─── Source records ───
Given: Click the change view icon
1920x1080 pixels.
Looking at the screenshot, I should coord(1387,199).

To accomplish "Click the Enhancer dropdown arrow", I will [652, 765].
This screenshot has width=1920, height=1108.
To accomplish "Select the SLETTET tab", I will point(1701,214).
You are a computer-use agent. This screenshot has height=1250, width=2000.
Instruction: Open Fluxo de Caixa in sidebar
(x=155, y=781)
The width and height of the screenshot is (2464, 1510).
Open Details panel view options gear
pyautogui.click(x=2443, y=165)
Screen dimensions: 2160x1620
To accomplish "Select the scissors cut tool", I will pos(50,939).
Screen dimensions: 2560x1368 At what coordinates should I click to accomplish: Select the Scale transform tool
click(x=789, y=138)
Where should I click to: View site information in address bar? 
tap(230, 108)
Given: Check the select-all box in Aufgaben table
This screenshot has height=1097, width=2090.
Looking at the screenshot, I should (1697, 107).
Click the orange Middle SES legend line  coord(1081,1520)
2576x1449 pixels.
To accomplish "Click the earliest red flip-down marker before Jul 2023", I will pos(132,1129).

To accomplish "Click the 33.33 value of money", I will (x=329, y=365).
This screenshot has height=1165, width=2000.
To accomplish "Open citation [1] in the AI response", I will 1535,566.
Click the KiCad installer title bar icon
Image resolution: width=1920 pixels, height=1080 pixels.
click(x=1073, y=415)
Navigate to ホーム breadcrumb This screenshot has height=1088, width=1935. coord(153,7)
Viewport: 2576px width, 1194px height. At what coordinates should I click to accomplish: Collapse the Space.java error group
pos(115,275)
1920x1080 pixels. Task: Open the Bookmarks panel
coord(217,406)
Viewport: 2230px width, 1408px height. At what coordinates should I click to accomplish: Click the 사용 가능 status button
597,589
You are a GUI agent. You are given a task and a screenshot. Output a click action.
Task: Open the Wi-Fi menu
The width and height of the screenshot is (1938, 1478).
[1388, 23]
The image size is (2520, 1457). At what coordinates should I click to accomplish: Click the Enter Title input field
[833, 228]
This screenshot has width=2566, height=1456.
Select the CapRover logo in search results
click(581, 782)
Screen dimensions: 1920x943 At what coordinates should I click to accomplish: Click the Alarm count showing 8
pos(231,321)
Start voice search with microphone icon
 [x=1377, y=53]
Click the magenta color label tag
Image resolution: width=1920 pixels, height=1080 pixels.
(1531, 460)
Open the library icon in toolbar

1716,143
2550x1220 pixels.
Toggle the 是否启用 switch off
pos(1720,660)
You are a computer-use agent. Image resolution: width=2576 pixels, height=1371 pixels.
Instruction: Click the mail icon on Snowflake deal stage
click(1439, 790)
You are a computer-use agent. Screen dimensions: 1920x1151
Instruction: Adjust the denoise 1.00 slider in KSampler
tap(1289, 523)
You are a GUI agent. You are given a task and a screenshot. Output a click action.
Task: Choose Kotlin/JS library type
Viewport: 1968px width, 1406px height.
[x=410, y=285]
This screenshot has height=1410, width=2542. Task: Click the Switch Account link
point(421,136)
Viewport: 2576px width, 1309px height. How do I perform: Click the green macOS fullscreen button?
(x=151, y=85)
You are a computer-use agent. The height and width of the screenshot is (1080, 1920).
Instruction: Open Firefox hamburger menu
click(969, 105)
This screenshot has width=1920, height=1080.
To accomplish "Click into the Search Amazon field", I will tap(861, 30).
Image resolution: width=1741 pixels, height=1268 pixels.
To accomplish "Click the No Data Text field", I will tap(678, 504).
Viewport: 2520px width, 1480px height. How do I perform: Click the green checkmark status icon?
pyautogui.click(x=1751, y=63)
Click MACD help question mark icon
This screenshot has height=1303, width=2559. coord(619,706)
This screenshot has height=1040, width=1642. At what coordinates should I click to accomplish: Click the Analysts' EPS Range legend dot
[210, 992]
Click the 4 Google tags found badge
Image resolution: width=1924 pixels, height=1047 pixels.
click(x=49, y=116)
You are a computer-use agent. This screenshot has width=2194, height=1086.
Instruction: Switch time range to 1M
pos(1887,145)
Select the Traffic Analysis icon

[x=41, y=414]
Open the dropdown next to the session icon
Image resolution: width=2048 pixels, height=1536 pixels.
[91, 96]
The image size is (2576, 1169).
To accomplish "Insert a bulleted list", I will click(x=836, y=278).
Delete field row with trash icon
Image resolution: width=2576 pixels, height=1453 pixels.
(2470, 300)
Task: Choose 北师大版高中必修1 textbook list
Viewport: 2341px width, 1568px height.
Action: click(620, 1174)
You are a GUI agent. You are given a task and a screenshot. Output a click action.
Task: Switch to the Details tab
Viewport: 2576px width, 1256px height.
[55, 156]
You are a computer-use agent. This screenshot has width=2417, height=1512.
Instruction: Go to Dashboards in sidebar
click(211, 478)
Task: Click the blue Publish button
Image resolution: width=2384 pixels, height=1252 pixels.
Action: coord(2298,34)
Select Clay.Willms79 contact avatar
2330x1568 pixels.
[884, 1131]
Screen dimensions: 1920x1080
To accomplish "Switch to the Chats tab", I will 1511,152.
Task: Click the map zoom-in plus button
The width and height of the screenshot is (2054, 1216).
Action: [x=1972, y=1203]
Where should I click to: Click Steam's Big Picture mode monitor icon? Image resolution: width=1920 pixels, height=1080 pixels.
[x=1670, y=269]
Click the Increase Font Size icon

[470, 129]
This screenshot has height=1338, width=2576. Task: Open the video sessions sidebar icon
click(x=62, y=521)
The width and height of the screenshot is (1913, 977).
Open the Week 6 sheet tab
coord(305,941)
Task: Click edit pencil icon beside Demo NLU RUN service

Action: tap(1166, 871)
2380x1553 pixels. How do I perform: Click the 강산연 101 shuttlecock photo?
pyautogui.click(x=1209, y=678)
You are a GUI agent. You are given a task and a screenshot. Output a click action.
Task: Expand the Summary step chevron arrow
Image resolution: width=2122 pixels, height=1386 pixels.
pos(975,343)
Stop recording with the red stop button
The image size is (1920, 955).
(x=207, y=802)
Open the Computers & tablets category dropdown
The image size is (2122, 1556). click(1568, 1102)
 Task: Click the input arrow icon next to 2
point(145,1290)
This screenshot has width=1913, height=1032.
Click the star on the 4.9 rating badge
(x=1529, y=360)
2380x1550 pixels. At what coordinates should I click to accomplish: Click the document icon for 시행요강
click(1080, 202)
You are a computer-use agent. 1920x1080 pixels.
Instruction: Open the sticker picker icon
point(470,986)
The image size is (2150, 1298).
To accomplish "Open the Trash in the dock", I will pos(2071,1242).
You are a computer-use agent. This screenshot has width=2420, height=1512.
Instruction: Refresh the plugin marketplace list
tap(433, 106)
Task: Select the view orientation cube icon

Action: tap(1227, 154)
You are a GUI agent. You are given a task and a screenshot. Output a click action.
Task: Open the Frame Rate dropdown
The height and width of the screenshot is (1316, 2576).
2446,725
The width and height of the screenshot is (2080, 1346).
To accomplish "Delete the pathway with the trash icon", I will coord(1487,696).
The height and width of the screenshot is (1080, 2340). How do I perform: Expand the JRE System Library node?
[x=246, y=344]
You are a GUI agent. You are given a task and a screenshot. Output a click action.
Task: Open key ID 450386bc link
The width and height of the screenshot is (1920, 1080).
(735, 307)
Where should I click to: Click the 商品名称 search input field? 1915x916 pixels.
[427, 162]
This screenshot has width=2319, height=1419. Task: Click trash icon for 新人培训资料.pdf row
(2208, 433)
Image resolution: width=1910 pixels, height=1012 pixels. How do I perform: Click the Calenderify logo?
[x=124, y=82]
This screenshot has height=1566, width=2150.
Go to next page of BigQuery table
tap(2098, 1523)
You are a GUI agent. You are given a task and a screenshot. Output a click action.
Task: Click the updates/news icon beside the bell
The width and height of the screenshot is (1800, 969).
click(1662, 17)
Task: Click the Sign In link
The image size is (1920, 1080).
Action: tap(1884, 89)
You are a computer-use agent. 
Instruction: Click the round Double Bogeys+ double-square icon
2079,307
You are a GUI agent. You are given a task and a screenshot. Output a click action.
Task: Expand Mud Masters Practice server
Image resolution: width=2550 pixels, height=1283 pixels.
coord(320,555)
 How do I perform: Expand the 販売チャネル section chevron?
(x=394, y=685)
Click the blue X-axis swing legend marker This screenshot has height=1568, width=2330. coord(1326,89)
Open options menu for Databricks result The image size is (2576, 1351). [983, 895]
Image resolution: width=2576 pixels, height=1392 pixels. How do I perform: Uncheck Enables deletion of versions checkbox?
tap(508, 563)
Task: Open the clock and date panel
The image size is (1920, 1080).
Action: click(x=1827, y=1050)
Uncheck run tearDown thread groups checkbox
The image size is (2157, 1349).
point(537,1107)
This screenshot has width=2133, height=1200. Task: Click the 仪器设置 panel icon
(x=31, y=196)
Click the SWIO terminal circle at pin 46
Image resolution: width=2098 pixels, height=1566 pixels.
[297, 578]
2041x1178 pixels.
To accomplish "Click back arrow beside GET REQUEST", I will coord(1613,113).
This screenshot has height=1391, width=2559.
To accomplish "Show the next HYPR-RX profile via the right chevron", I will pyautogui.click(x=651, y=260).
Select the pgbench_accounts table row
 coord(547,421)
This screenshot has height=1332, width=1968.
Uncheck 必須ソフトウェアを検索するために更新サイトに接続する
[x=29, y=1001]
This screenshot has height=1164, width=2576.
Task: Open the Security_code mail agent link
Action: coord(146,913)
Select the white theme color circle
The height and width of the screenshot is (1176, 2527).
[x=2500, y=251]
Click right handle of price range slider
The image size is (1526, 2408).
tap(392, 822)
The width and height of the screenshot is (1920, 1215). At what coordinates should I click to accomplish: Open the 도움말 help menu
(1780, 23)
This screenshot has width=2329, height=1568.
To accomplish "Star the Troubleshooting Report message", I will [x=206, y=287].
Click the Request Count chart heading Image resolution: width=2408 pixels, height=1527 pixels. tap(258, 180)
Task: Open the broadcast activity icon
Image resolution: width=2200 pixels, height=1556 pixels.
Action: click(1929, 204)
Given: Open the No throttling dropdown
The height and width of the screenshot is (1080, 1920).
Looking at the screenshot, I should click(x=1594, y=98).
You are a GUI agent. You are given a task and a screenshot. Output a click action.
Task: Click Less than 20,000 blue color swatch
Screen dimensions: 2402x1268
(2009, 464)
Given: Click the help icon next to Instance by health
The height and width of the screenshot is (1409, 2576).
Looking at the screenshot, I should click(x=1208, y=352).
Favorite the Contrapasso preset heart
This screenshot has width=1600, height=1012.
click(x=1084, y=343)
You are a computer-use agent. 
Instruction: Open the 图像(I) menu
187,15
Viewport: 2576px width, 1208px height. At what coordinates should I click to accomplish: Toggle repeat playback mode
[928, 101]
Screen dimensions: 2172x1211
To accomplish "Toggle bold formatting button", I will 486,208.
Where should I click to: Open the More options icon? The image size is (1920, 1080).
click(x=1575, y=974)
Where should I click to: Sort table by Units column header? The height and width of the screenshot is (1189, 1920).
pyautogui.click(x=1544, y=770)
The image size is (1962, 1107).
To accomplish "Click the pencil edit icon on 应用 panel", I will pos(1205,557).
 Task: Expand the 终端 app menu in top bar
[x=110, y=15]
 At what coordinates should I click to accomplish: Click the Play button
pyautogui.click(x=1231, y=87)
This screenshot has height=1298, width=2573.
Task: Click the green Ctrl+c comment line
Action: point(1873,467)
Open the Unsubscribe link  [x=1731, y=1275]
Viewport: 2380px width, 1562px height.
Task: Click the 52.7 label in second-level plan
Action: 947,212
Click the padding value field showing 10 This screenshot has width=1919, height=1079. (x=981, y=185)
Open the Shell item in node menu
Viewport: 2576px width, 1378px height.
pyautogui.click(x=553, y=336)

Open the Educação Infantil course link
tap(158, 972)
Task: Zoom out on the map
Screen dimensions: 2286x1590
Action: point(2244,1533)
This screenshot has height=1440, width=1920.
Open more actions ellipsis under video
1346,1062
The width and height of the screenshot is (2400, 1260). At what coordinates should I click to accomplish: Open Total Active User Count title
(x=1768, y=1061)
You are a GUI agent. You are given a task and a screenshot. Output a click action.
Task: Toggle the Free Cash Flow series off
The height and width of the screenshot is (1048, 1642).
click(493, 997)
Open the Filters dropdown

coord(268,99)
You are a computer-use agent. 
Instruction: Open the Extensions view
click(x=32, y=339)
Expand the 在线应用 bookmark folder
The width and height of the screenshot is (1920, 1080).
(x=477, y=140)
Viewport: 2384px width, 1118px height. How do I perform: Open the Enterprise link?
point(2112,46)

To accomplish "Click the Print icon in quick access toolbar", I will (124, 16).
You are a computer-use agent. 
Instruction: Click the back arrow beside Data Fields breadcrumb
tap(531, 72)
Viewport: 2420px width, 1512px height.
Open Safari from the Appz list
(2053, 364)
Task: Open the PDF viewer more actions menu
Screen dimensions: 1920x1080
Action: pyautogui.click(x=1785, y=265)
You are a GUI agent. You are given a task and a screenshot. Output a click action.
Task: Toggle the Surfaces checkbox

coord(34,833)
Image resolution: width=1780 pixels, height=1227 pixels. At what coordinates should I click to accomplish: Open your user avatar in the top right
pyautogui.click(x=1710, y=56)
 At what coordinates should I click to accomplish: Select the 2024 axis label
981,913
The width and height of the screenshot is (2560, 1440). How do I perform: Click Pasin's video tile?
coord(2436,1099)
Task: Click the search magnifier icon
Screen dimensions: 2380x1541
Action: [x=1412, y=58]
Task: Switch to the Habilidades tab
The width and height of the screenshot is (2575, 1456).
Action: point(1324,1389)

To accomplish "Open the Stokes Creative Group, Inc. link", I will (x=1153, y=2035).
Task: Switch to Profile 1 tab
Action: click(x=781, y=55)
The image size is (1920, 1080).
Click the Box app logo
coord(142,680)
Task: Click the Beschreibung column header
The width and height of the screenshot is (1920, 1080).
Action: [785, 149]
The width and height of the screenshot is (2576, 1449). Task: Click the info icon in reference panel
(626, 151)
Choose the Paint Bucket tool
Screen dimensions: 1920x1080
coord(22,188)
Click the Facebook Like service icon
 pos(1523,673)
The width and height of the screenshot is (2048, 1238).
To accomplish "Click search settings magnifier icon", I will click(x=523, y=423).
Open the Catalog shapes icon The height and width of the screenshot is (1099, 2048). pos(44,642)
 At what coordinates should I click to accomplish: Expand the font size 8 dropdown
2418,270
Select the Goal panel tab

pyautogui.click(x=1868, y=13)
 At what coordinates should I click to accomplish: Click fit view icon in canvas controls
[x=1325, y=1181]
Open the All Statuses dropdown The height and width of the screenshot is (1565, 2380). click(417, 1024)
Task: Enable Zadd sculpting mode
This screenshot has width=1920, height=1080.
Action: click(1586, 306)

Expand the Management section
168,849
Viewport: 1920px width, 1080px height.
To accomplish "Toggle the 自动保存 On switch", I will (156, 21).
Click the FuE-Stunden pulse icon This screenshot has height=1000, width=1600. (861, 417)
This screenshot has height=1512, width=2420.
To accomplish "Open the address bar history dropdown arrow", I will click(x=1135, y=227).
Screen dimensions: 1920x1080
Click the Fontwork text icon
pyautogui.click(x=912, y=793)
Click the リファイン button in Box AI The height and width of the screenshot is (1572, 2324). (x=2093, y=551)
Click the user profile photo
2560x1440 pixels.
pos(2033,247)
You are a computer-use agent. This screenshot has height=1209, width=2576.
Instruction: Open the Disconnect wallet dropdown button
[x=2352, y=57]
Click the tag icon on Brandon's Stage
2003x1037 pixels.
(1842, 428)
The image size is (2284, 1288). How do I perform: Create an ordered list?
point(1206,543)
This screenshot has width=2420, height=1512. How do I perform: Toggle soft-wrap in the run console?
───
Reproduce only the lines above spanning from the line containing "Instruction: Refresh the" through the line containing "The width and height of the screenshot is (2080, 1346).", word for word.

Instruction: Refresh the plugin marketplace list
tap(433, 106)
Task: Select the view orientation cube icon

Action: tap(1227, 154)
You are a GUI agent. You are given a task and a screenshot. Output a click action.
Task: Open the Frame Rate dropdown
The height and width of the screenshot is (1316, 2576).
2446,725
The width and height of the screenshot is (2080, 1346).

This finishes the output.